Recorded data

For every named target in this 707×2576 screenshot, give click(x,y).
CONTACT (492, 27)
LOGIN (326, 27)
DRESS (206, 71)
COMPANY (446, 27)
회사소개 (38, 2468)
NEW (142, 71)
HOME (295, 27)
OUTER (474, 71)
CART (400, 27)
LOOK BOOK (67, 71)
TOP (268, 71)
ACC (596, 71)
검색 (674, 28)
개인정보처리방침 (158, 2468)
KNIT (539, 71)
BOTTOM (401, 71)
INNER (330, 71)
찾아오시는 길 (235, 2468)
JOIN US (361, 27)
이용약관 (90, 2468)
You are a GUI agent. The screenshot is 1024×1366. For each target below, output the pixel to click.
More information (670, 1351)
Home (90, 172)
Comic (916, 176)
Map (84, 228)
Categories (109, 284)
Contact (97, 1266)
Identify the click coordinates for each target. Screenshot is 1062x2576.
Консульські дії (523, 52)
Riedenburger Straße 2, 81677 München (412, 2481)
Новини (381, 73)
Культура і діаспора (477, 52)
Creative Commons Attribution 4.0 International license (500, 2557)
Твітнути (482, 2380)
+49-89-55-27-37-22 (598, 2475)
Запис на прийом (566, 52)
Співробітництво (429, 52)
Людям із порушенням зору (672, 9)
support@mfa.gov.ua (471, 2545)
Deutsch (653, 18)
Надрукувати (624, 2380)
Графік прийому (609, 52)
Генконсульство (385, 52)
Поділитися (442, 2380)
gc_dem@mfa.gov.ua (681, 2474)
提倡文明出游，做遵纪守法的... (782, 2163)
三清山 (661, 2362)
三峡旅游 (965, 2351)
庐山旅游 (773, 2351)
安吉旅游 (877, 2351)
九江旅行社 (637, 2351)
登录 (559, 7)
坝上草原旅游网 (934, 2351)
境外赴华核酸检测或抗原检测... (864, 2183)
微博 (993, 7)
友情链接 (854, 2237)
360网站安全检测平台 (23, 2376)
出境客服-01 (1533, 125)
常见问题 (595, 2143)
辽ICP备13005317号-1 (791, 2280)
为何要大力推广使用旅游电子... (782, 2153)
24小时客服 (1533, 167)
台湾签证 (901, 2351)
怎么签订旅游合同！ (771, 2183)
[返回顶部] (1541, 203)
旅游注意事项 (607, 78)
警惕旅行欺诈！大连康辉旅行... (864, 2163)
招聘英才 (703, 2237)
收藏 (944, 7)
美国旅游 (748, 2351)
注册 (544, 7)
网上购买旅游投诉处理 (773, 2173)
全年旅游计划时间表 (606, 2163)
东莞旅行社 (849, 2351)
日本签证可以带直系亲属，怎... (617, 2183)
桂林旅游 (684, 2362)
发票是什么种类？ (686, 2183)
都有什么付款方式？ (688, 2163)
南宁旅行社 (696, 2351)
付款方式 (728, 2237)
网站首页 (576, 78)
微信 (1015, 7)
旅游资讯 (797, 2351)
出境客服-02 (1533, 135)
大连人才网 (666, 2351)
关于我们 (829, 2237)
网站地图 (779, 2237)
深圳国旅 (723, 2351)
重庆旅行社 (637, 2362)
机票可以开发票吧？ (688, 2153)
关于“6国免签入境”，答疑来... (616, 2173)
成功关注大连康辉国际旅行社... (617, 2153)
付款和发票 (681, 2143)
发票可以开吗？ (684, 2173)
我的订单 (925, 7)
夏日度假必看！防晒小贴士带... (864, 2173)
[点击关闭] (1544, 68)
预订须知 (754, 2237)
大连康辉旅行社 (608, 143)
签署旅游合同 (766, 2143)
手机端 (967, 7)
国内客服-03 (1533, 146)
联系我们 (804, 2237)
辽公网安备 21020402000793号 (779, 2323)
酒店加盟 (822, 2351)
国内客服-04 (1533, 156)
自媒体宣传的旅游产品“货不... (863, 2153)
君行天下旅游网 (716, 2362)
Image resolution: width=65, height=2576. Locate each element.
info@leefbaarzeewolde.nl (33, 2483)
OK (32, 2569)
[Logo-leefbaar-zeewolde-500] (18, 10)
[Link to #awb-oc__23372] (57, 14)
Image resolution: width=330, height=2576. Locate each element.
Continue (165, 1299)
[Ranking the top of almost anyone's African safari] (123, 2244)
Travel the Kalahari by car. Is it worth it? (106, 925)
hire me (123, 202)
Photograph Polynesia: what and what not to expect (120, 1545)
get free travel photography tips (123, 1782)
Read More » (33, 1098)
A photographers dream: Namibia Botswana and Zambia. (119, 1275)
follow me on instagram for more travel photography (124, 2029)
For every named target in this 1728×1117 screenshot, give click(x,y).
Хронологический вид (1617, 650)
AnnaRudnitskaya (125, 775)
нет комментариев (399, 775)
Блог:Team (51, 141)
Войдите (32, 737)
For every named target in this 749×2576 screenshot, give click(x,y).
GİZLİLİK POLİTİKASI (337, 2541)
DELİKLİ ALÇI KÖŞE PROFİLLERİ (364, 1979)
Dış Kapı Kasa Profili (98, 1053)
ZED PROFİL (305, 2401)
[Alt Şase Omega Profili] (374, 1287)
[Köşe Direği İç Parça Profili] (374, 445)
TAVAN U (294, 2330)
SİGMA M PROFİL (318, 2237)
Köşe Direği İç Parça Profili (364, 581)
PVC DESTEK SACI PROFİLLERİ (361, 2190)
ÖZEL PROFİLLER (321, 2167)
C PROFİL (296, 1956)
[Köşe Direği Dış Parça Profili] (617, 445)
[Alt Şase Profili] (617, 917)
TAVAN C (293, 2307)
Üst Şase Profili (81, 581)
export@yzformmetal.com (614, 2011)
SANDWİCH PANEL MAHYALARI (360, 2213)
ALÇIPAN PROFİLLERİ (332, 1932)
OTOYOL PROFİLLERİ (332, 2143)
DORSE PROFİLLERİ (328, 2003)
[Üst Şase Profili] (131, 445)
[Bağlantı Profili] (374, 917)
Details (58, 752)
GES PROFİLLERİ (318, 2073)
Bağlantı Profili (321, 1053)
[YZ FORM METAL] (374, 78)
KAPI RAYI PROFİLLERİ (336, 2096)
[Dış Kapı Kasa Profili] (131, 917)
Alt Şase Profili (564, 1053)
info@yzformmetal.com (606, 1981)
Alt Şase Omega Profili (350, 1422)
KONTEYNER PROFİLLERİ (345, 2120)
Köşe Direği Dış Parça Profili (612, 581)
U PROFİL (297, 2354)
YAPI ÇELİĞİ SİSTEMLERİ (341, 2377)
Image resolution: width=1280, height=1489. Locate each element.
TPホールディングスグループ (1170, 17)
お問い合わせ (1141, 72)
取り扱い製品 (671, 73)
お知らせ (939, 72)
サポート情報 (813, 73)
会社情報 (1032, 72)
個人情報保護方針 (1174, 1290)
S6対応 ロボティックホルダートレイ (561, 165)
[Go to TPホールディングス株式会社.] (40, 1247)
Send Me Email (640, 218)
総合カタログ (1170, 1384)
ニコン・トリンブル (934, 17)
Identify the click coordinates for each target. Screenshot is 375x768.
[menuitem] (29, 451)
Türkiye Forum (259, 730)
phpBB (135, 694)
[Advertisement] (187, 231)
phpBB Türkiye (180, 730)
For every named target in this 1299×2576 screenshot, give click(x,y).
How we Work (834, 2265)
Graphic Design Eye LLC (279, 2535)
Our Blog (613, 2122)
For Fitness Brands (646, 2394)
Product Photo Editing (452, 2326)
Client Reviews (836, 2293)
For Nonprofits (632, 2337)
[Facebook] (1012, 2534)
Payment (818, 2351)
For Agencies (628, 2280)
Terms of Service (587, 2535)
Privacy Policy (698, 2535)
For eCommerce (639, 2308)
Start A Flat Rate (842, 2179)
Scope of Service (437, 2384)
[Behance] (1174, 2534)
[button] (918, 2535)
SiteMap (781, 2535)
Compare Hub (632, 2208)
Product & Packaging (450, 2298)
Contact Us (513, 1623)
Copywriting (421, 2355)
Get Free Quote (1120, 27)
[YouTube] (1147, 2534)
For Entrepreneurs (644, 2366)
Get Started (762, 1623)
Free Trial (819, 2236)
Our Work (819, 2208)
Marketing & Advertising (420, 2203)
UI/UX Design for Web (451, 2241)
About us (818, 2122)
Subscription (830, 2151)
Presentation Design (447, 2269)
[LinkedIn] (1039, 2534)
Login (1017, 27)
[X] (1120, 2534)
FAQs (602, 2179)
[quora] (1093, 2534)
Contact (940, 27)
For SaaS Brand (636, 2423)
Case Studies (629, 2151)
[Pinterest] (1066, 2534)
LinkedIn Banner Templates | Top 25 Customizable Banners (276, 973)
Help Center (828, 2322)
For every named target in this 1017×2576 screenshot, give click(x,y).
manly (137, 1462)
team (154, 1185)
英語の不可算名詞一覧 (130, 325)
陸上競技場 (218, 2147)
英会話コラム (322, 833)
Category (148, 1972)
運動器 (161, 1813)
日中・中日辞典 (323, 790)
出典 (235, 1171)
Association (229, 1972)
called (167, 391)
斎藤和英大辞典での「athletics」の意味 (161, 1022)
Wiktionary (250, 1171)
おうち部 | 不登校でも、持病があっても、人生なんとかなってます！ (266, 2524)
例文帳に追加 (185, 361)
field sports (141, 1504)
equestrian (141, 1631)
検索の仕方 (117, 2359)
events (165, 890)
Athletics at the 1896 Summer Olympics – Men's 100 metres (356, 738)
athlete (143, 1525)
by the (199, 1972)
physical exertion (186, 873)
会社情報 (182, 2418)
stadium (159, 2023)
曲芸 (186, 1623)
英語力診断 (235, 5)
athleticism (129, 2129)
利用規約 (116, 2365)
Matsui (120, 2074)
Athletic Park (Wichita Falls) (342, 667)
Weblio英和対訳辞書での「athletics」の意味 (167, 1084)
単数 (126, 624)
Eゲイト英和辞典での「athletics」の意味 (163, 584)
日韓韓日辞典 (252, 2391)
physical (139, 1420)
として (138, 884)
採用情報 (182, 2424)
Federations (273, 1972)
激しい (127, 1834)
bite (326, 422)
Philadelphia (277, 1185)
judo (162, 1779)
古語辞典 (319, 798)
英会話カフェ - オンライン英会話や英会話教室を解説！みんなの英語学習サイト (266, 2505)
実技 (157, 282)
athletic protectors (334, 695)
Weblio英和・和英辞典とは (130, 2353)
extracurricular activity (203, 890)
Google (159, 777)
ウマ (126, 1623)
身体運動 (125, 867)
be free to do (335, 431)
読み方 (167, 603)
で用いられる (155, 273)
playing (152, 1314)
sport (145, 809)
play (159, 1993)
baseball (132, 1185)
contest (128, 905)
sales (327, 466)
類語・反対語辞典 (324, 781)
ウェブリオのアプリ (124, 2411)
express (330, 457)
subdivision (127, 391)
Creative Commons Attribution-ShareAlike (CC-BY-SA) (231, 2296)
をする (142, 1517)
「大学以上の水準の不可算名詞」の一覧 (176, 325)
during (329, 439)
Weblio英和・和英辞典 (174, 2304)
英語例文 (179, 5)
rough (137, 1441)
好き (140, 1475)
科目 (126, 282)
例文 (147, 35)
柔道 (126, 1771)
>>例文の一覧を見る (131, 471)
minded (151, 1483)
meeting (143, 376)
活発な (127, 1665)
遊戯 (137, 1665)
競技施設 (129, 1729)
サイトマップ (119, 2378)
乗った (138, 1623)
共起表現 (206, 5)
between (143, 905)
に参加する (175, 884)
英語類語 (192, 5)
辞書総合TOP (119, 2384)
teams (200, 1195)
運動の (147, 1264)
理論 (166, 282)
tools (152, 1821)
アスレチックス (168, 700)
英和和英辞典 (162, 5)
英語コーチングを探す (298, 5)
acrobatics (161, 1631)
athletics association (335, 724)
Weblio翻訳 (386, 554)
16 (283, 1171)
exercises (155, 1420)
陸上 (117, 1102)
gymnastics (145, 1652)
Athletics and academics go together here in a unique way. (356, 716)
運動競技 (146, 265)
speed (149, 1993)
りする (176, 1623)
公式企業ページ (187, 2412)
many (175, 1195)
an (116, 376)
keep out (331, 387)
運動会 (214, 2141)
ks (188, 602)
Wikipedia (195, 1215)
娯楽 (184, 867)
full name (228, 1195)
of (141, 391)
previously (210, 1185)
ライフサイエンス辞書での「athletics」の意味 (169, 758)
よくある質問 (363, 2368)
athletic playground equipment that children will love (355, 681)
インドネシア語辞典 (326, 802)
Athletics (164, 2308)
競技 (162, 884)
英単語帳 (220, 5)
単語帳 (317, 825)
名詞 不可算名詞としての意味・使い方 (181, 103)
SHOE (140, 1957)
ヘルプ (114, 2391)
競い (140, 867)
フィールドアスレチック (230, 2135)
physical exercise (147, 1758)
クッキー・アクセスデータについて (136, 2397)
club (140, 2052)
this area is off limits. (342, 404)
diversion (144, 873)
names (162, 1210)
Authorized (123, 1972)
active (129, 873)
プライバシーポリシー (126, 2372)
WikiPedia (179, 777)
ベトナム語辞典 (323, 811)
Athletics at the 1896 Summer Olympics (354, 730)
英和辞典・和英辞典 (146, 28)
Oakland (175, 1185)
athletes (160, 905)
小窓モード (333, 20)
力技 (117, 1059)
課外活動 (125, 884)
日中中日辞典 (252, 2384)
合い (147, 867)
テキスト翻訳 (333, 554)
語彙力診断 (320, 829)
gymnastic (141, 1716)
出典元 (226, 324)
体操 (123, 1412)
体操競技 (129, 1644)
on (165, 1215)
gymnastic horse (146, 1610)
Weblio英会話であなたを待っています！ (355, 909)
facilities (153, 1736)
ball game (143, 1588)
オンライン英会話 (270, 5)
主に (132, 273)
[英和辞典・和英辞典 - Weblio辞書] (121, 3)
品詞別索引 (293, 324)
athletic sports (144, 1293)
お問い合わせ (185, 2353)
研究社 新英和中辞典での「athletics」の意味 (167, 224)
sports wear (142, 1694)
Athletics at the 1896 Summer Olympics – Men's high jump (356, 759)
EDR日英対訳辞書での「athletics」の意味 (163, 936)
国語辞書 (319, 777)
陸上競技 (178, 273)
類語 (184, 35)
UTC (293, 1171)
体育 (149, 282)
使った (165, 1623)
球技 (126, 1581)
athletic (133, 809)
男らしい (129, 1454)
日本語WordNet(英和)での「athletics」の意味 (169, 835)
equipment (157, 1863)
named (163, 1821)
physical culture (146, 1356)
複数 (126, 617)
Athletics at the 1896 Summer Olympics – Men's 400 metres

§ Exercise instructions
Retype only this portion of the data above: the line containing "equestrian (141, 1631)", the line containing "playing (152, 1314)", and all lines between them, exactly.

§ Output for this task
equestrian (141, 1631)
検索の仕方 (117, 2359)
events (165, 890)
Athletics at the 1896 Summer Olympics – Men's 100 metres (356, 738)
athlete (143, 1525)
by the (199, 1972)
physical exertion (186, 873)
会社情報 (182, 2418)
stadium (159, 2023)
曲芸 (186, 1623)
英語力診断 (235, 5)
athleticism (129, 2129)
利用規約 (116, 2365)
Matsui (120, 2074)
Athletic Park (Wichita Falls) (342, 667)
Weblio英和対訳辞書での「athletics」の意味 (167, 1084)
単数 (126, 624)
Eゲイト英和辞典での「athletics」の意味 (163, 584)
日韓韓日辞典 (252, 2391)
physical (139, 1420)
として (138, 884)
採用情報 (182, 2424)
Federations (273, 1972)
激しい (127, 1834)
bite (326, 422)
Philadelphia (277, 1185)
judo (162, 1779)
古語辞典 (319, 798)
英会話カフェ - オンライン英会話や英会話教室を解説！みんなの英語学習サイト (266, 2505)
実技 (157, 282)
athletic protectors (334, 695)
Weblio英和・和英辞典とは (130, 2353)
extracurricular activity (203, 890)
Google (159, 777)
ウマ (126, 1623)
身体運動 (125, 867)
be free to do (335, 431)
読み方 (167, 603)
で用いられる (155, 273)
playing (152, 1314)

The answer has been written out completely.